▶ **Assignment**
The records that follow must be repeated exactly, line by line.

[Stored items]
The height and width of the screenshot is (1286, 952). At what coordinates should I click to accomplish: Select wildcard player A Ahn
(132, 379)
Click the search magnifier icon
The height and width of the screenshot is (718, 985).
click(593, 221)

▶ **Final answer**
The height and width of the screenshot is (1286, 952). At what coordinates should I click to accomplish: Select wildcard player A Ahn
(132, 379)
Click the search magnifier icon
The height and width of the screenshot is (718, 985).
click(593, 221)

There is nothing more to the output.